We change the mood and I take him to the Blue Boy Vegetarian Centre, which actually is hidden away under a block of flats, and you would never find unless in the know. We have some vege versions of some typical Malaysian dishes (laksa and fried noodles). Cyrus is impressed that they are so good without the meat. We pick up some fruit which has unnecessarily some spices strewn upon it. Mango, apple, guava. Down comes the rain as we walk through Bukit Bintang, where I’d earlier struggled to find anywhere prepared to sell me Thai Baht, through Pavilion Mall, the poshest one in KL, with an unbelievable display of Christmas decorations, matching the austentatiousness of the shops within. Designer and London prices.
Another long wait in the rain for a very packed bus, which gets stuck in a stream of traffic. When we get back for our last night together for a while I need to pack. Sleep comes quickly but is short……
After 11 hours on a crowded, and restless Airbus I’m finally in Singapore.
First impressions? Well, the people don’t seem to be interested in you at all, which could be good, but not when you turn up at a B&B and there is nobody there for over 45 minutes. Sleepy Sam’s is on a little street with a huge mosque at the end. I’ve stayed in worse. If it was full I think it would be horrible as I’ve got to walk through the dorm to get to my little cell….
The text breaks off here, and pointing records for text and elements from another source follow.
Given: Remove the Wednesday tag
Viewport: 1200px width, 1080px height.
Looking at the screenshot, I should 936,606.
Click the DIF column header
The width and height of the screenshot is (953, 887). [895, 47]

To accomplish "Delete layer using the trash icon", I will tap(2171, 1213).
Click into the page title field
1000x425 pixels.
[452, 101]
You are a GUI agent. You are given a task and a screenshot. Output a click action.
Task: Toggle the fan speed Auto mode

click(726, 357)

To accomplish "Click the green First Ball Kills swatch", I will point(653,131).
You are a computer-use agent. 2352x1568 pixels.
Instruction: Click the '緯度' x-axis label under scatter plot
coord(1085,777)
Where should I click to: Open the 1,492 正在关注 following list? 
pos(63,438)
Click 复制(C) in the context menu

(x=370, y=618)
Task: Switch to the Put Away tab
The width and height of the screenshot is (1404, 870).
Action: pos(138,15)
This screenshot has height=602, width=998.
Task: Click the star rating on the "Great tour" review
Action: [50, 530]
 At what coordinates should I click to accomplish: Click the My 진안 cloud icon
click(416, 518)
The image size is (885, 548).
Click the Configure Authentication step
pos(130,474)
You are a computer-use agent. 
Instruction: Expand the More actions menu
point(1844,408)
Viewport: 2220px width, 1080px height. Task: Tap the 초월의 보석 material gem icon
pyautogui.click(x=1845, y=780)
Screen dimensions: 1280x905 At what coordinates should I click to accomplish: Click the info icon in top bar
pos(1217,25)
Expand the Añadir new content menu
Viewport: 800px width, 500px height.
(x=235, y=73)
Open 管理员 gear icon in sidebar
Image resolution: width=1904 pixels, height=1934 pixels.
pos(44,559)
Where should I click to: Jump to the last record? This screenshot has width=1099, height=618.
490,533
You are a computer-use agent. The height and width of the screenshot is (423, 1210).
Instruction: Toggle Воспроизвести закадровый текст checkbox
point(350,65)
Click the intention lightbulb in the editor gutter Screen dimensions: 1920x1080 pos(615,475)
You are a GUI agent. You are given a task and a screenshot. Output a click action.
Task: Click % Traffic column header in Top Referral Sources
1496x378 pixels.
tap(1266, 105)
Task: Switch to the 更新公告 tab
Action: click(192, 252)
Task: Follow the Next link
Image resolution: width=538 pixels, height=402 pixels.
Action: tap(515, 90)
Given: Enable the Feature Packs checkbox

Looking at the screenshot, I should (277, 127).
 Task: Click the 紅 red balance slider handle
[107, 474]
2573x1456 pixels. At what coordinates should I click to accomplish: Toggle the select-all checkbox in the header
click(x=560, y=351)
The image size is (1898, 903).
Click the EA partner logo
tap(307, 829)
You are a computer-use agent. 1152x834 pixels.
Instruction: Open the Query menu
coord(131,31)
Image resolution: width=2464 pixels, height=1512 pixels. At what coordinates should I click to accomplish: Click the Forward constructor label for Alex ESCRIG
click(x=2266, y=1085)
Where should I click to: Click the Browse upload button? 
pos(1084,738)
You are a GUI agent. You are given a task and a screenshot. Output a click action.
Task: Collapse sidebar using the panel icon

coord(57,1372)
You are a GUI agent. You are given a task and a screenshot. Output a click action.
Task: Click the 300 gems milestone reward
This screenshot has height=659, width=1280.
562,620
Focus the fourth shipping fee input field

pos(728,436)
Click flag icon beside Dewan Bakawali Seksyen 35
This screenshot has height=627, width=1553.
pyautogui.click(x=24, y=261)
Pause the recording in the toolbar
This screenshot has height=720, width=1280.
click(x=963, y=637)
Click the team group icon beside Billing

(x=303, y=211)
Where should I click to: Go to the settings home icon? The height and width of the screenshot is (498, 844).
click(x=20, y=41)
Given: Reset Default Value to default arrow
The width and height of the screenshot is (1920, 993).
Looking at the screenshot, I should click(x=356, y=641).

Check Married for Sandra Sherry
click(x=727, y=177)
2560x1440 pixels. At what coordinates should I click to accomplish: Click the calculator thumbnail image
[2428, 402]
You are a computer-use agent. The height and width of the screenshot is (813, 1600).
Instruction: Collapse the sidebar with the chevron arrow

Jet lag isn’t so bad, as it’s evening when I get here so I can go to sleep whenever and not feel like I’ve missed a day. I decided to take a walk to Little India, 10 minutes away. Streets and all outdoor spaces are throbbing and jammed with Indian men in their twenties and thirties, with moustaches and neat shirts with collars. There’s a lively buzz, murmur, like the sea…male voices discussing things of import….No women…so weird. And I’m the only white face around, yet no glances of curiosity, no menace, no calls of “Hey you…” It’s nice to be left alone, but there is a strange feeling of detachment. I hang on to my bag, but have the feeling that this is not a dangerous place. But no police anywhere. I find what I came for: masala dosa and mango lassi, and sit communally in a cheap vege Indian eating place, but still no offers of engagement.
The architecture isn’t dissimilar from Georgetown and KL: colonial Chinese shop houses, but here in better condition, and interspersed with high rise malls, hotels and car parks.
I hang out at a bar on a Chinese food court, drink beer and see Sunderland go a goal down to Blackburn, the goal scored by some guy with a mask like Leatherface in Texas Chainsaw Massacre. The waitress has a limp, and wears a red Carlsberg dress that looks like it was made from a Liverpool shirt. I hesitate to comment..more indiffernce and going through the motions, like everyone here. Withered wizzened Chinese men in vests with fags in their mouths. I wonder how they spend their days. No smiles. Is anyone happy here?
So much for the letter of the law in Singapore. I see Jaywalking, and soon join in too. I see fag butts strewn on the streets and rubbish everywhere. All the signs are in English but I don’t hear a word spoken other than by tourists, or as courteous replies to my requests for information.
The mouse on this computer works back to front and the keyboard is greasy and sticky, so I’ll end here for now.